» **Text passage**
***

Goodbye forever my good friends, goodbye, I regret nothing. Bart Palosz taps out these words on June 7, 2013, in the solitude of his Greenwich bedroom. He has just turned fifteen. He’s a quiet boy, gentle, sweet. But suicidal thinking has a logic all its own, and it persuades him that he is worthless. Despised. Why else would his schoolmates shove him into the thorn bushes? Why else would they seize his belongings and smash them on the ground? Why else would they tell him to go and kill himself? One imagines gentle Bart, there in his bedroom as season turns to season, wondering why on earth people dislike him so.

***

» **Data provided**
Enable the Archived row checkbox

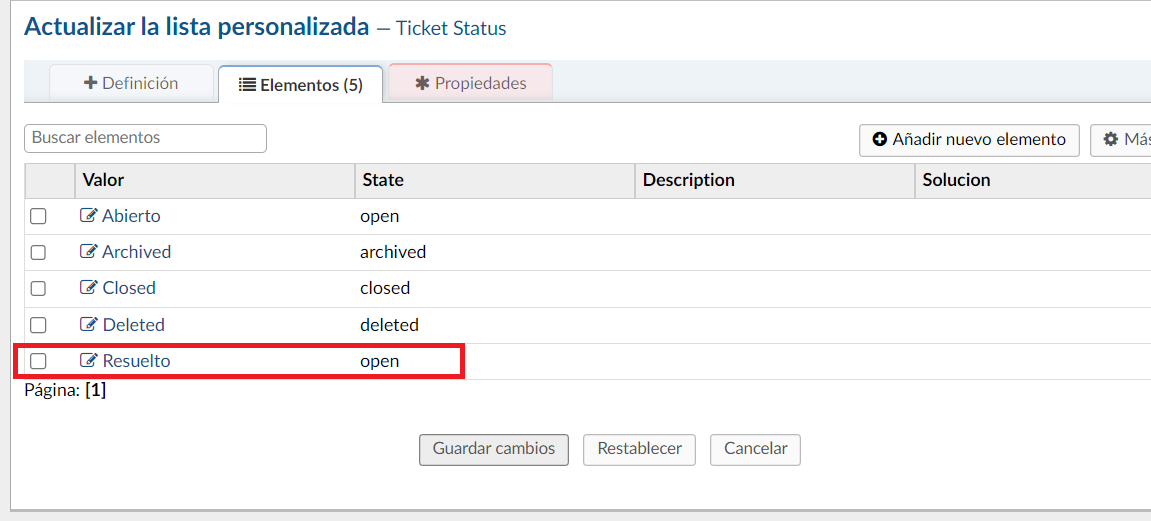click(x=38, y=252)
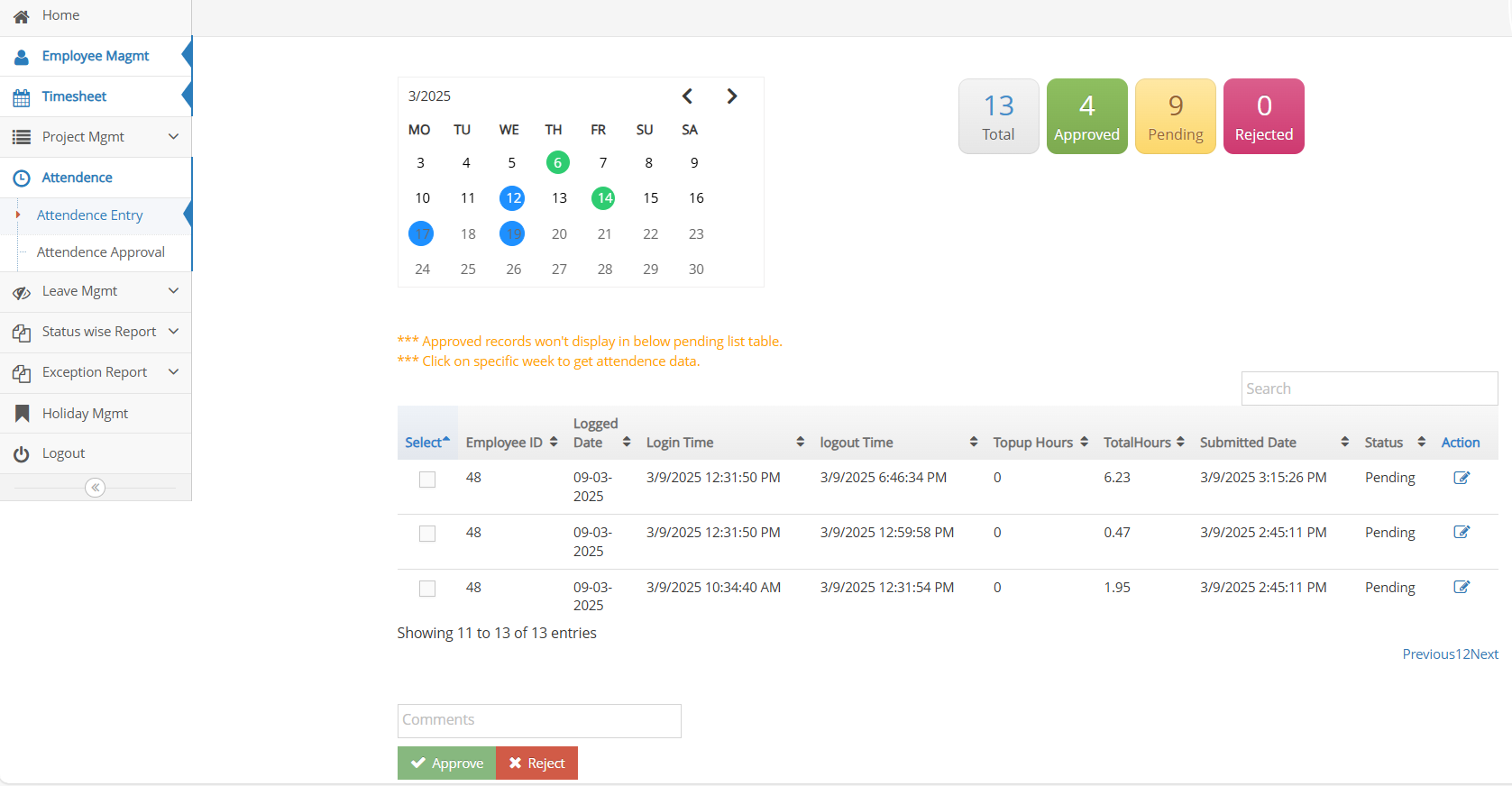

***

» **Required work**
Quote the part of the passage about Bart Palosz that opens with the words containing "Goodbye forever my" and closes with "dislike him so.". The listing is separate material and has nothing to do with the passage about Bart Palosz.

» **Task output**
Goodbye forever my good friends, goodbye, I regret nothing. Bart Palosz taps out these words on June 7, 2013, in the solitude of his Greenwich bedroom. He has just turned fifteen. He’s a quiet boy, gentle, sweet. But suicidal thinking has a logic all its own, and it persuades him that he is worthless. Despised. Why else would his schoolmates shove him into the thorn bushes? Why else would they seize his belongings and smash them on the ground? Why else would they tell him to go and kill himself? One imagines gentle Bart, there in his bedroom as season turns to season, wondering why on earth people dislike him so.